▶ [EXERCISE REQUIREMENTS]: Please copy out, unchanged, only the lines of the listing below from the line with "You Make Me Feel So Young (61, 1698)" to the line with "floor turntables (42, 94)", including both of those lines.

▶ [DATA SHOWN]:
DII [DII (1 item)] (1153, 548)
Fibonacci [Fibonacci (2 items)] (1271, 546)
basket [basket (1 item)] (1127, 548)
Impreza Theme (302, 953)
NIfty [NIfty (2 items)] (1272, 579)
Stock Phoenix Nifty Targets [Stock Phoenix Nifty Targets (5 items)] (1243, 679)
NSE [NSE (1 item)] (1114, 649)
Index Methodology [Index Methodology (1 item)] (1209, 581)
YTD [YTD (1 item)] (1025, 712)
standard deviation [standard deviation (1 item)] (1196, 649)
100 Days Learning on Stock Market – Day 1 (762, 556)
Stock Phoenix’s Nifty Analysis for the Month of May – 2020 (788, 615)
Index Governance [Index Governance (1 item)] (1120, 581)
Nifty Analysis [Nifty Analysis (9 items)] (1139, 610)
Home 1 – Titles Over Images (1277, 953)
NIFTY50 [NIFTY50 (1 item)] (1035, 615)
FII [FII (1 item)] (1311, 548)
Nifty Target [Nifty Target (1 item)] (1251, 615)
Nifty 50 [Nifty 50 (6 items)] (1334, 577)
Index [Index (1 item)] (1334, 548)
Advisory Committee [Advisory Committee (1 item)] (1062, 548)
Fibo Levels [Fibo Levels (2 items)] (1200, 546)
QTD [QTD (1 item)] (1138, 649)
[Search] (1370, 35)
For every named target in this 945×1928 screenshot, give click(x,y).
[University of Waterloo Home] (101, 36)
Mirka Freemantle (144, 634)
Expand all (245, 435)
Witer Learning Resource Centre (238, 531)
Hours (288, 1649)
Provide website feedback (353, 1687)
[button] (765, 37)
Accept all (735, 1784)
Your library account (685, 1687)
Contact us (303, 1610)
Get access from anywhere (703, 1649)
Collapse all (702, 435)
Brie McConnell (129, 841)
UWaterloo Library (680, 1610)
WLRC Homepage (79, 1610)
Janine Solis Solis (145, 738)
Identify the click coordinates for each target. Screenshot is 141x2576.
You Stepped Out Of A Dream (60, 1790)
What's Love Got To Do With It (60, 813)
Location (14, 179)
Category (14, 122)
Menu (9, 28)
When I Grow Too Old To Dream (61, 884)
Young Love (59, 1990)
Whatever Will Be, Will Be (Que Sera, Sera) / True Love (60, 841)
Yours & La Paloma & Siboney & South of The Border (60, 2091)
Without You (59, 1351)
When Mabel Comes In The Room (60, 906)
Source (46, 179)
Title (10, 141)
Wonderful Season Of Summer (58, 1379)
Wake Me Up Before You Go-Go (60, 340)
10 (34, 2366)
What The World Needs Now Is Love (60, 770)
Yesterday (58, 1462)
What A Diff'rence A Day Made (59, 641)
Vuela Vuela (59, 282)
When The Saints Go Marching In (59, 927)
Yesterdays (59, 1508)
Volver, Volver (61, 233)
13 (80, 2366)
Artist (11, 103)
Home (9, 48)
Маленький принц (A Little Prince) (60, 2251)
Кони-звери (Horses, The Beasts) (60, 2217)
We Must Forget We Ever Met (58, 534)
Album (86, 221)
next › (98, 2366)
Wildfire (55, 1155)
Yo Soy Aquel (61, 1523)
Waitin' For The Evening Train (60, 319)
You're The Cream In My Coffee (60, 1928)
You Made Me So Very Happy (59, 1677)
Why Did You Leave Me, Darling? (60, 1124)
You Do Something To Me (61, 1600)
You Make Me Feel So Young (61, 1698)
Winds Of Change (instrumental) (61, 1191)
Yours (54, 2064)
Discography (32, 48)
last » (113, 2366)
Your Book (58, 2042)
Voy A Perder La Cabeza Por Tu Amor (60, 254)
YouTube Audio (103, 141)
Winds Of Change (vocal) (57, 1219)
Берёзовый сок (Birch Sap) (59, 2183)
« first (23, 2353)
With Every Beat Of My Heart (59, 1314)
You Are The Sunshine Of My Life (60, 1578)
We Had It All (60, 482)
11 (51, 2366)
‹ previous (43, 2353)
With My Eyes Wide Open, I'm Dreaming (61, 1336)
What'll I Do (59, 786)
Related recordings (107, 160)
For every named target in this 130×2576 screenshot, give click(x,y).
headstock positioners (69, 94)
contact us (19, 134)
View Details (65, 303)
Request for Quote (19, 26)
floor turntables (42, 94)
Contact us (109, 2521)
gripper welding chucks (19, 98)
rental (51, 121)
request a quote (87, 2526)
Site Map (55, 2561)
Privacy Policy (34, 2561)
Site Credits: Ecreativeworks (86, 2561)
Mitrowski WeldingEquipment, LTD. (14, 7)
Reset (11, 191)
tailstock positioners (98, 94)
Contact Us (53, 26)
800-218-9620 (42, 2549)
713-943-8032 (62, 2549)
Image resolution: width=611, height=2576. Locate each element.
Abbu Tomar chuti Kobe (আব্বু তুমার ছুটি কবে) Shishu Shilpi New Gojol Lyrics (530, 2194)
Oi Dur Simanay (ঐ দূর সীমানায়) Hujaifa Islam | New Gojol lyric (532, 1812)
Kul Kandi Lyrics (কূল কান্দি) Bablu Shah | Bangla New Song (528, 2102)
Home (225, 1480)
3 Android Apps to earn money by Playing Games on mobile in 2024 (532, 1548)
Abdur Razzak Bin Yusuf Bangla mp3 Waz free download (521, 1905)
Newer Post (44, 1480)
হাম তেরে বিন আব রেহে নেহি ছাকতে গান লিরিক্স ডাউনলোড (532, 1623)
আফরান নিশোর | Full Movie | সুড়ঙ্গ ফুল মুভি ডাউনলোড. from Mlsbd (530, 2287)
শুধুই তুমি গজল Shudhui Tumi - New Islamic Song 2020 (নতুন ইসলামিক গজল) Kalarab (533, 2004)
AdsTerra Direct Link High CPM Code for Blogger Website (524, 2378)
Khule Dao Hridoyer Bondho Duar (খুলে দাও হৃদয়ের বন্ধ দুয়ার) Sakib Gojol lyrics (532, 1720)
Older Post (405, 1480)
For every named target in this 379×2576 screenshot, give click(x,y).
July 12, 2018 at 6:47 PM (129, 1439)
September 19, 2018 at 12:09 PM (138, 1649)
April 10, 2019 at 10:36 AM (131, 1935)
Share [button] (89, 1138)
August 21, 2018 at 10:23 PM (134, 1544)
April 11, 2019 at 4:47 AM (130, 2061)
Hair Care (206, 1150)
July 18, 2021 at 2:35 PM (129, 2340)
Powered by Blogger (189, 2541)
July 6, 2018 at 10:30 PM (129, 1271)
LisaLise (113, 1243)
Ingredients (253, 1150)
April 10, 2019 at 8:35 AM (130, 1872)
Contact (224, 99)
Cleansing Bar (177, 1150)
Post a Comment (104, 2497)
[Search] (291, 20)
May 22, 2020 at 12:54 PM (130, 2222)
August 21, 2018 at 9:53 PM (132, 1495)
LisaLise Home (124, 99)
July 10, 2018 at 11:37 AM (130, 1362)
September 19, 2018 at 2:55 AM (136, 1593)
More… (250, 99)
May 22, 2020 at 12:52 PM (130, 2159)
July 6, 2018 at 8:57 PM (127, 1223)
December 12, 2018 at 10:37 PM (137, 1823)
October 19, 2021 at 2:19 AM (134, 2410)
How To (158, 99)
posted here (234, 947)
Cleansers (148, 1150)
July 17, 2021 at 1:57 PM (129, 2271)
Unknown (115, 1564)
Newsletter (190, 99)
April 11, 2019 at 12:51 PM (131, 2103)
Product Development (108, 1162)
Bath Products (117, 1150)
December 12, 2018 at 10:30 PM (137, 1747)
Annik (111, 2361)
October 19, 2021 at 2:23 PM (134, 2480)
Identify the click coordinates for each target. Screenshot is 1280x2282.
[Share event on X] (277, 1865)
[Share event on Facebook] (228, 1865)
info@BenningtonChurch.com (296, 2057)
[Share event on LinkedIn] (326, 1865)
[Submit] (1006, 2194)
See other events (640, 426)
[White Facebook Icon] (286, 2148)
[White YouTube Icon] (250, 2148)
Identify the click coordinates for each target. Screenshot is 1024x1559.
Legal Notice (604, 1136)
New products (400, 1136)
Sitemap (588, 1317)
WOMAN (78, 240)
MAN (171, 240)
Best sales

▶ [EXERCISE ANSWER]:
You Make Me Feel So Young (61, 1698)
Winds Of Change (instrumental) (61, 1191)
Yours (54, 2064)
Discography (32, 48)
last » (113, 2366)
Your Book (58, 2042)
Voy A Perder La Cabeza Por Tu Amor (60, 254)
YouTube Audio (103, 141)
Winds Of Change (vocal) (57, 1219)
Берёзовый сок (Birch Sap) (59, 2183)
« first (23, 2353)
With Every Beat Of My Heart (59, 1314)
You Are The Sunshine Of My Life (60, 1578)
We Had It All (60, 482)
11 (51, 2366)
‹ previous (43, 2353)
With My Eyes Wide Open, I'm Dreaming (61, 1336)
What'll I Do (59, 786)
Related recordings (107, 160)
For every named target in this 130×2576 screenshot, give click(x,y).
headstock positioners (69, 94)
contact us (19, 134)
View Details (65, 303)
Request for Quote (19, 26)
floor turntables (42, 94)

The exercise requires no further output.